Yes, her regular food contains rice and oatmeal. It's a lamb and rice formula. I was just mixing them to use up the last of the old food, and to use the samples before I buy something else. I think grain free might be the best choice for her. Maybe I'll just give away what's left of the old food? There's still probably a good 2 weeks worth of food left.


----------



## Enhasa (Feb 6, 2010)

give it a food that is high in omega 3 and 6s.
wellness, orijen, evo, holistic select, blue buffalo are good choices for that


----------



## Angel's_mom (May 26, 2010)

Thanks for the suggestions! So, do you think it's okay to keep mixing the Professional lamb and rice and the TOTW samples until it's gone? She's tolerating it well. I think having less grains is helping her, then I'll just buy a grain free when I run out. I'm still trying to decide which one, I'll know for sure when I buy it. LOL! I haven't priced Orijen in my area yet but I know TOTW is doable. The store here that sells wellness, I haven't seen Core there. Just the super5 mixes. I'll have to check out the new store that carries orijen and other top of the line foods. Haven't been there yet, I've been buying at feeder's supply.


----------



## Loki Love (May 23, 2010)

If your dog is tolerating the mix of grain with grain-free - then continue it. I'd still monitor poops though! 
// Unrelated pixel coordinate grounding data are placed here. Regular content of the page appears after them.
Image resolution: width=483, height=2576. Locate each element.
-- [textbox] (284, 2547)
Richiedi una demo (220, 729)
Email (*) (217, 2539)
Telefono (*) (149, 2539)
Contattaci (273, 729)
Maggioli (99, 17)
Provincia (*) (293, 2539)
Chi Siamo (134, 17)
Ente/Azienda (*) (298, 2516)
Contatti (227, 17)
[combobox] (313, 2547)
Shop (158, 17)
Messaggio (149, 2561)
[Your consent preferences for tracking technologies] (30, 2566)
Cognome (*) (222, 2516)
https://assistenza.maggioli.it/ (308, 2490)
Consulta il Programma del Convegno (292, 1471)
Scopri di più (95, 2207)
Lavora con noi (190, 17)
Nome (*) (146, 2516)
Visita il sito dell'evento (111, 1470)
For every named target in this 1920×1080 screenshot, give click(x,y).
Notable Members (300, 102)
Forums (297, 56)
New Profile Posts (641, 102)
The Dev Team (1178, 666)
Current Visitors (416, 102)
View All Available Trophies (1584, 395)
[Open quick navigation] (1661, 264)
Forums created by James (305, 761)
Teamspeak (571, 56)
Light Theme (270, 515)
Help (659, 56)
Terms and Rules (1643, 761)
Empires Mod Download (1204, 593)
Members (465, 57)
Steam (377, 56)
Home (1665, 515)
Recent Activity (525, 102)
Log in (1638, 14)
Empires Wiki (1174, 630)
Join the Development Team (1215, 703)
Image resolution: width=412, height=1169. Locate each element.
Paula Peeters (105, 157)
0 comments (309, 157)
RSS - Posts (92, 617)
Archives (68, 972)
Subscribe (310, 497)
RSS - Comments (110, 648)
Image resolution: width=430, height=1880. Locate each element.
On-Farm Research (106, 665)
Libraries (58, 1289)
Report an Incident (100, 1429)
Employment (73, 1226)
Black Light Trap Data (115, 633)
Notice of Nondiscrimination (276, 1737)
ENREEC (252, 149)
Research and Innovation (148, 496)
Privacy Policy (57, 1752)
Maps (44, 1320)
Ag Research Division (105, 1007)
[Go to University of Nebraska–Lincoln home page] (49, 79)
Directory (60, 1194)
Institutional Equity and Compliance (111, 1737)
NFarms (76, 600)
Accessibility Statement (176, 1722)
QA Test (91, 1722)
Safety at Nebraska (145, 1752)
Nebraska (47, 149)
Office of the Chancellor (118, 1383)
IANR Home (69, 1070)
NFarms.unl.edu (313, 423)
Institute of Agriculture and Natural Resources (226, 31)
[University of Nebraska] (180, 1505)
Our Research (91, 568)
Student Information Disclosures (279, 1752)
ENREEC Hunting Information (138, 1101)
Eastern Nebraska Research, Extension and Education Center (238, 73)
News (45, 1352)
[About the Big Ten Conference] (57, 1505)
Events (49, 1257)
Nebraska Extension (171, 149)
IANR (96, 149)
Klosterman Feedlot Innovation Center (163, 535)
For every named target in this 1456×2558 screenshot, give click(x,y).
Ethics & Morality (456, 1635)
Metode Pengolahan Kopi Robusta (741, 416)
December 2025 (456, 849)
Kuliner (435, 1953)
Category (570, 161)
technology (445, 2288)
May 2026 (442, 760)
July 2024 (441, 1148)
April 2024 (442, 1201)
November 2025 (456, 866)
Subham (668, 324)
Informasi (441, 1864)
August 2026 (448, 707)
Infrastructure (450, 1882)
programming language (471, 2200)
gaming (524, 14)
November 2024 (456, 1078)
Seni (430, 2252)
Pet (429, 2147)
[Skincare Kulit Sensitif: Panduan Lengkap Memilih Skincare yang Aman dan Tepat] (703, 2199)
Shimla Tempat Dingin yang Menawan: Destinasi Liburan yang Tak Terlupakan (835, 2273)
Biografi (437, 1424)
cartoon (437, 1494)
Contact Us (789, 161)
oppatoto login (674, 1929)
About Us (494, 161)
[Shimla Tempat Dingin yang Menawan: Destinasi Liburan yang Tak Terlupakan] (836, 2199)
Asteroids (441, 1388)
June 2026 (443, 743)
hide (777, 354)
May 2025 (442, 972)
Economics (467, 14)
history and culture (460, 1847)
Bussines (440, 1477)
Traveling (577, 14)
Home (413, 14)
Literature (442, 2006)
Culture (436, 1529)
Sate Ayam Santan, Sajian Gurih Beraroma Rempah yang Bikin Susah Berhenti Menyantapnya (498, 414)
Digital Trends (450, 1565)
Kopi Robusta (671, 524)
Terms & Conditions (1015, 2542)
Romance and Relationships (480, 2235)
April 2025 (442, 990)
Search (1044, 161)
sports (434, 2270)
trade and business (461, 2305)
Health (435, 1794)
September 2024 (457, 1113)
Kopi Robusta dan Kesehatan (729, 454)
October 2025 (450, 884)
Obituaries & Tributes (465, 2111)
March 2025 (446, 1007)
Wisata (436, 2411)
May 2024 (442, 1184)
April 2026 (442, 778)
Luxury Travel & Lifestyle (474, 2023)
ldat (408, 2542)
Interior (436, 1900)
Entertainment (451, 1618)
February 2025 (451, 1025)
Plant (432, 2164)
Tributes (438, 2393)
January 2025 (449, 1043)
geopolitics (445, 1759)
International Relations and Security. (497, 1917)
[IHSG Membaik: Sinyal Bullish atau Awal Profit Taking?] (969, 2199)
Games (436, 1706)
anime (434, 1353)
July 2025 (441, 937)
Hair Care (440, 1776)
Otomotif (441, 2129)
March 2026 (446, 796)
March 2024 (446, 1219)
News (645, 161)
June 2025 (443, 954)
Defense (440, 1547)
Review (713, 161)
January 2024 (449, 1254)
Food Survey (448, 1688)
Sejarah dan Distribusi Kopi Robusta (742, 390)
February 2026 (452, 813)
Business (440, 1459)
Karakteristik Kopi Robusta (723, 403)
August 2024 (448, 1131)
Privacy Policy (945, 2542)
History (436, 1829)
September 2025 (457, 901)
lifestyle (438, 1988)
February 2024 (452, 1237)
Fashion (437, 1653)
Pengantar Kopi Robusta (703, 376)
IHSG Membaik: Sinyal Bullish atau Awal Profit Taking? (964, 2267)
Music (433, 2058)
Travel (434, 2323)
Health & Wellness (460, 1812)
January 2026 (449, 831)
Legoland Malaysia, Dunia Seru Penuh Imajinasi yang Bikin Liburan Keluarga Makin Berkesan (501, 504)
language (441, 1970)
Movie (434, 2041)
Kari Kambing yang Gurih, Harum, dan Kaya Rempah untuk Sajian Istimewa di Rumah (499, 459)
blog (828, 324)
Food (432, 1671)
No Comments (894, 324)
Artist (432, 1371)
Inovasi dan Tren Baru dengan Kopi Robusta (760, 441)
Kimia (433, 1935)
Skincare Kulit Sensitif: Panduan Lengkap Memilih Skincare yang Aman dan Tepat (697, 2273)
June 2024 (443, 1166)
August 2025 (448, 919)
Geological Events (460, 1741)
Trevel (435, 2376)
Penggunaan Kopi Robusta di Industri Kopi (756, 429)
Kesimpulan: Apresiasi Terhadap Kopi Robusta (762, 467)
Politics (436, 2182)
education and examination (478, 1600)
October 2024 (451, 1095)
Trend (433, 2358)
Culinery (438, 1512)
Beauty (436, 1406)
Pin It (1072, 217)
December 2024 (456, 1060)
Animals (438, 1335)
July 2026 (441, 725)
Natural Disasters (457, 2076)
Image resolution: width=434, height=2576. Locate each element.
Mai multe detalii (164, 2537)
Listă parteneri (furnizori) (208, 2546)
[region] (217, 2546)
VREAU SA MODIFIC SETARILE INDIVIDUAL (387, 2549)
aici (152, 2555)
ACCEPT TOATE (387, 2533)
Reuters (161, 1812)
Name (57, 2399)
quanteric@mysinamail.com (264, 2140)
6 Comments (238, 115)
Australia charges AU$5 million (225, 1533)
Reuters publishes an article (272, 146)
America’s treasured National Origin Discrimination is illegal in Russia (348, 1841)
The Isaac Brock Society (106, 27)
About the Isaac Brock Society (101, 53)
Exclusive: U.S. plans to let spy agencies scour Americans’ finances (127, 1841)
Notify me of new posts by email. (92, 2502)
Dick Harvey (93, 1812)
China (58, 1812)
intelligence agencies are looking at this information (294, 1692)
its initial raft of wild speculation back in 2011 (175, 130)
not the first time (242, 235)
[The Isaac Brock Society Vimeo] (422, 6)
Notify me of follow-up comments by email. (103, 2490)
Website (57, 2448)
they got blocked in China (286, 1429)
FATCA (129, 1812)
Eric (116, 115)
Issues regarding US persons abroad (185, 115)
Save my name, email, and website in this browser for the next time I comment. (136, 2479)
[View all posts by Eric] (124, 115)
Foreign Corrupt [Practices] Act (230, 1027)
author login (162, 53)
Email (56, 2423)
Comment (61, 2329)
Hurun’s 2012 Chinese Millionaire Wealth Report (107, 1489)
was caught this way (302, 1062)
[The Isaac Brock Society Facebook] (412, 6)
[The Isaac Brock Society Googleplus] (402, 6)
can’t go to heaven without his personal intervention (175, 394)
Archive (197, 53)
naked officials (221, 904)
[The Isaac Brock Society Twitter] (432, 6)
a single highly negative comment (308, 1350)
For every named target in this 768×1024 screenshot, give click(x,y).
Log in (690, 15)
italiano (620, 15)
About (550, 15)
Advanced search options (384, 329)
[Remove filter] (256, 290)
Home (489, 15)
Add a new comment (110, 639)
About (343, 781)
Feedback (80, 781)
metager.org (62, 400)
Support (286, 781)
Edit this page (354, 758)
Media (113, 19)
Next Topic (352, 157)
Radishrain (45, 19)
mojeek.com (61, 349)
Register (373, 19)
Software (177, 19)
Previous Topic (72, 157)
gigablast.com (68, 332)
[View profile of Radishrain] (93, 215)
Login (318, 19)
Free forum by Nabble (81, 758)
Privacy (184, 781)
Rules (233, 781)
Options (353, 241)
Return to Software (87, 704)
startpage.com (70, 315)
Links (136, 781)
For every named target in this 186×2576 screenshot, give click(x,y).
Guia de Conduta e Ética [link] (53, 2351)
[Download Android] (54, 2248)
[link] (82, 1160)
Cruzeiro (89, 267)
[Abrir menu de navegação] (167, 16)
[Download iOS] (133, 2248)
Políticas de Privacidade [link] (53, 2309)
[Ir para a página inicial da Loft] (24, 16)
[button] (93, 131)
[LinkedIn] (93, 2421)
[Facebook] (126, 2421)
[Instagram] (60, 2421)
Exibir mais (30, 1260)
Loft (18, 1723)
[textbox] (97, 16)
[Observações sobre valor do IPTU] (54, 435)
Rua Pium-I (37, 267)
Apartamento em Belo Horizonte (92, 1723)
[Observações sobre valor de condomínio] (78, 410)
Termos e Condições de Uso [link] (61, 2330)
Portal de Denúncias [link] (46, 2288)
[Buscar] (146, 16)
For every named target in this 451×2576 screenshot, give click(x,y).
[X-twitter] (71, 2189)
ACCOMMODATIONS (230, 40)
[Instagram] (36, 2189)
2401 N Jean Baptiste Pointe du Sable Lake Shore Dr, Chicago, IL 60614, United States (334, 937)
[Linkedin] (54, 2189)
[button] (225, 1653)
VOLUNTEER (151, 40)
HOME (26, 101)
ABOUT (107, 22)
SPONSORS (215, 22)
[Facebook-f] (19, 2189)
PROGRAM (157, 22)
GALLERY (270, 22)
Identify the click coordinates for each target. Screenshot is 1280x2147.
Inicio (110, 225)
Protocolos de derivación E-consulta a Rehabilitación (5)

Orijen is quite a bit pricier than TOTW; however, most places do a buy 12 or 13 and get 1 bag free (depending on the size of bag you buy). I have been using TOTW for the past few months and had wonderful success. I recently changed to Orijen though (Regional Red) to benefit from the higher calorie count per cup.


----------



## momof3 (Nov 24, 2007)

I really like TOTW Pacific Stream and have great results from it with our Lab. I have decided that I am going to try him on one of the Nature's Variety Instinct formulas the Duck I belive. I want to be able to rotate him because foods come and go up here in my little Alaskan town and I don't want to be so limited.


----------



## Angel's_mom (May 26, 2010)

Thanks! Her poops look a lot better this week since she has been eating the mix. I monitor them most of the time, just to be sure.


----------



## RobynB (Jun 3, 2010)

I switched my Pug to Wellness Core after years of licking itchy paws and belly. After only a short time eating Core, no more licking at all! We are so relieved! He used to wake us up licking his paws most nights but now he is resting well. Good luck.


----------



## Angel's_mom (May 26, 2010)

I decided to go grain free so we're doing Taste of the Wild right now. I just bought a 5 lb bag yesterday. I would like to do a rotation, so I may add Wellness Core into that rotation, since I just saw it today for the first time. A lot of the better brands are hard to find around here. I'm still in the process of transitioning her to the TOTW but so far so good!


----------